Becoming a man

Transgenders walk the line.

Aside from the fact that he gave birth to an adorable little boy almost two years ago, Matthew Rice is that scruffy, sarcastic sci-fi geek who fixes your computer at work. Along with his partner, author-activist Patrick Califia-Rice, he lives a fairly ordinary life as a man in the Bay Area, although, like many transgendered males, he has not undergone any surgery on the lower half of his beefy frame. His personal interpretation of masculinity doesn’t please everyone and has drawn truly ugly vitriol from other, more stringent FTMs (Female-to-Males).

“‘Real men don’t have babies; real men have hysterectomies,’ is their mind-set,” Rice explains, still incredulous. “What?!! It’s an organ that’s in my body, it doesn’t change how I identify, you know?”

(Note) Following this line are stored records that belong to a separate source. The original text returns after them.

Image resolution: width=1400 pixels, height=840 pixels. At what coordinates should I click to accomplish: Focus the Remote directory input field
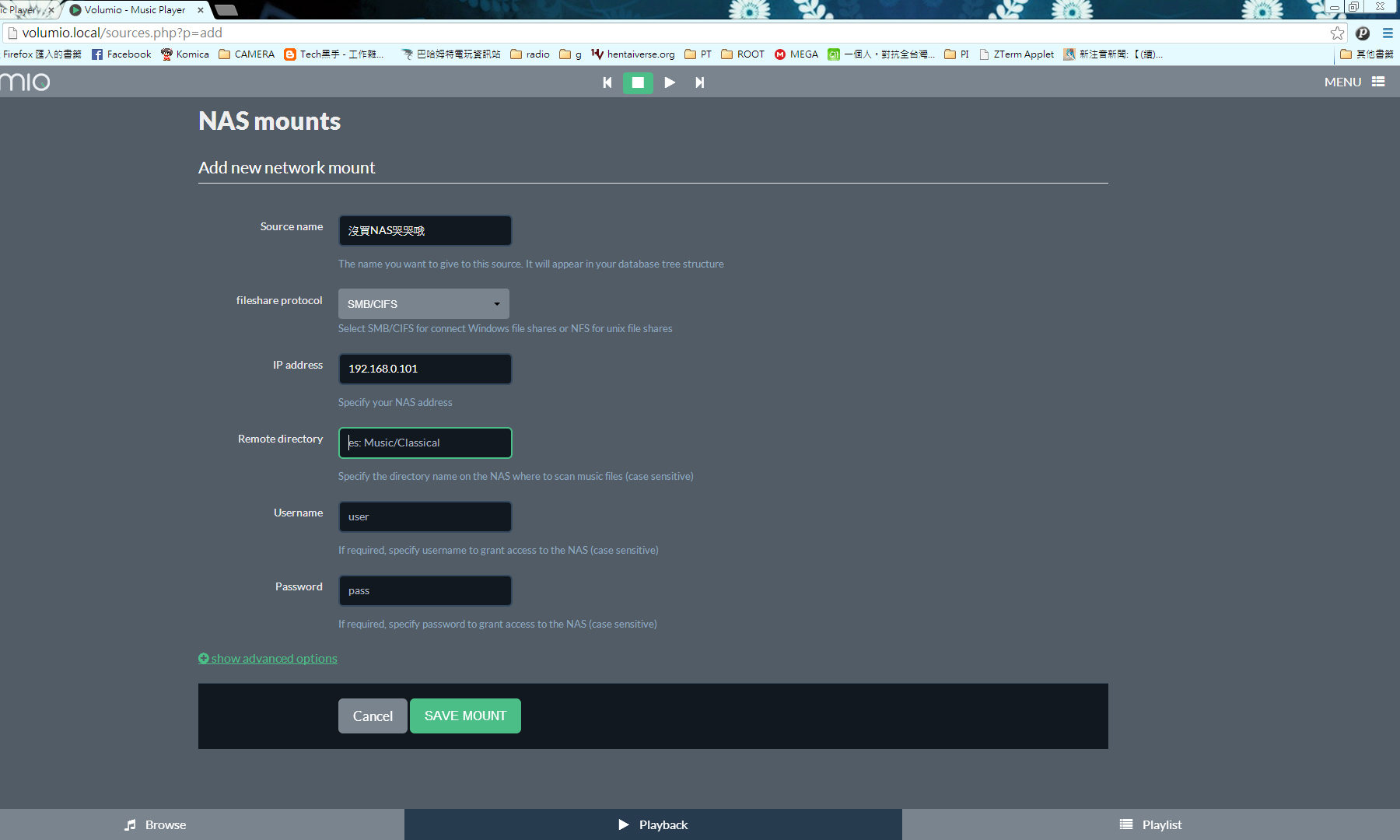pyautogui.click(x=425, y=443)
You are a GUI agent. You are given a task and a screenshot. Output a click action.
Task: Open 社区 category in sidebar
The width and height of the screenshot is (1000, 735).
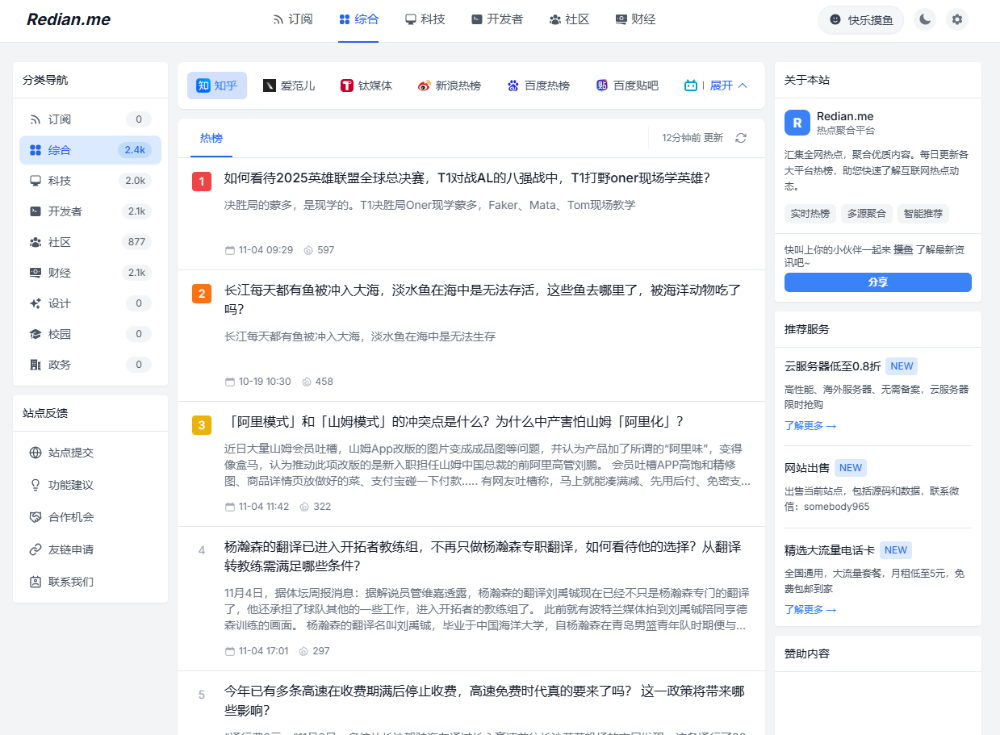[59, 242]
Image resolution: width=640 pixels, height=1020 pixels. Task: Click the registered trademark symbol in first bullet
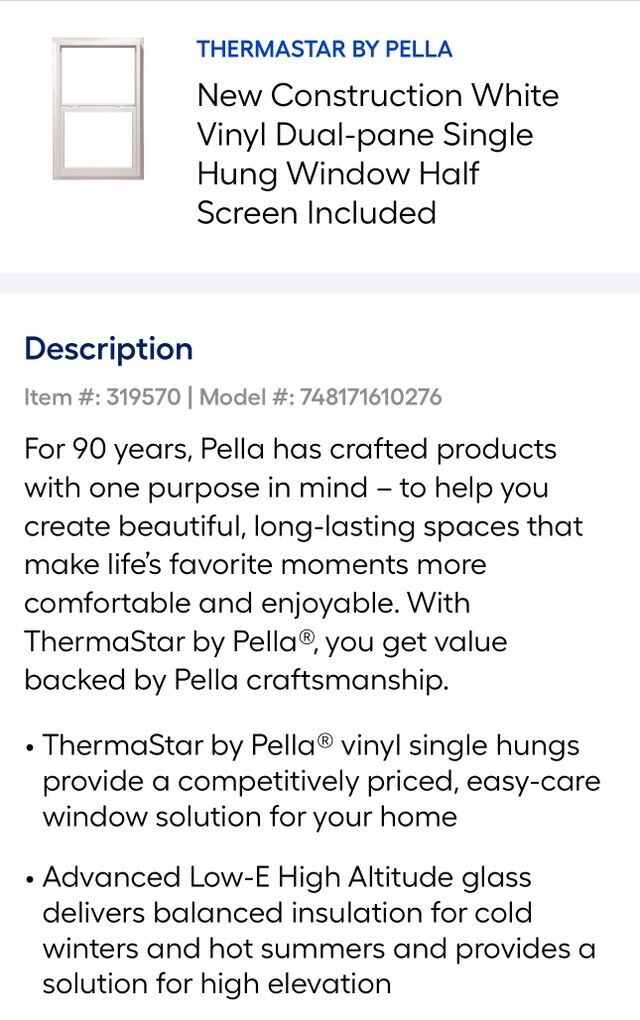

This business of identity in the 21st century is an increasingly ambiguous one. What was most apparent at the “FTM 2001,” a national conference for “female-bodied, male-identified people” held at the Doubletree Hotel near Sea-Tac Airport in May, was how steadfastly the community must deal with gender and masculinity—fluid, mysterious concerns that can rattle often nervously liberal lesbians and gays. In this month of supposed pride, does the trans community feel included? Can they?

“The difficulty is we’re treated like a stepchild,” observes Hawk Stone, a cherubic, middle-aged FTM who works as a therapist in Albany, N.Y. “Sometimes we’re paid attention to because it’s politically expedient to do so, and sometimes we’re ignored because we’re an ’embarrassment.’ I think [it’s] because the gay and lesbian community has issues around its own gender expression.”

Aidan C. Key, the conference’s coordinator, describes the reaction he’s received from lesbians in his inner circle since making his transition about four years ago. “Some of them have felt that I took their hard work and their agony and their times of fighting just to live and be a butch dyke . . . and [that I] said, ‘You know what? Your struggle wasn’t worth anything, and it’s just easier for me to go on living as a man.’ And that hasn’t been the case at all.”

Max, who, as both a clinical psychologist from California and an FTM, has also seen the debate through others’ eyes, notes that “any individuals who have really struggled with feeling proud of who they are [have] a fear that it could be taken away.” He cites a recent example on the professional front: “I just went to a state psychological conference. [There were] these folks who had drafted the standards of care for the American Psychological Association on how therapists should respect and treat gay- and lesbian-identified individuals. And their response to adding a ‘T’ [for transgendered] to that is, ‘We have worked so hard to just get this accepted, we are not about to go that step further at this particular point in time.’ I think probably some people do feel resentment and even just confusion: ‘What does all this mean?'”

Pride in our separate identities—as gays, as lesbians, or however we’ve accepted ourselves—is certainly a positive force. It’s that pride that carries any oppressed group above the ashes and tears of history. But many at the conference pointed out that the labels that give us strength and visibility can also box us in.

“We get too contained in those boxes and we forget the common ground that we have with other segments of the community,” Stone points out. “And I also think that, for some reason, due to transphobia, gay people think that we will slow down their civil rights movement. And the dirtiest little secret about that is that the straight world lumps us all together anyway.”

Perhaps the great lesson to draw from all this is that we’re all just thinking too damn much, and that our emancipation in life—everybody’s emancipation—hinges not so much on identity and pride as on just being—freely, calmly, and without political comment.

“I definitely identify as . . . I don’t know. It’s too complicated these days,” Matthew Rice laughs, then reconsiders. “I’m a lot of things. I have a lot of different friends in very diverse communities. Not all of my friends are white, middle-class computer geeks. In fact, very few of them are. And the ones that are, you know, are probably twisted in some other fabulous way. I’m not 100 percent real man, and I don’t feel at all threatened by that because I know lots of queens who are not 100 percent real man, thank you very much. And they’re just fine. I don’t spend a lot of my time thinking about sex and gender. I just kind of live my life. And that’s good.”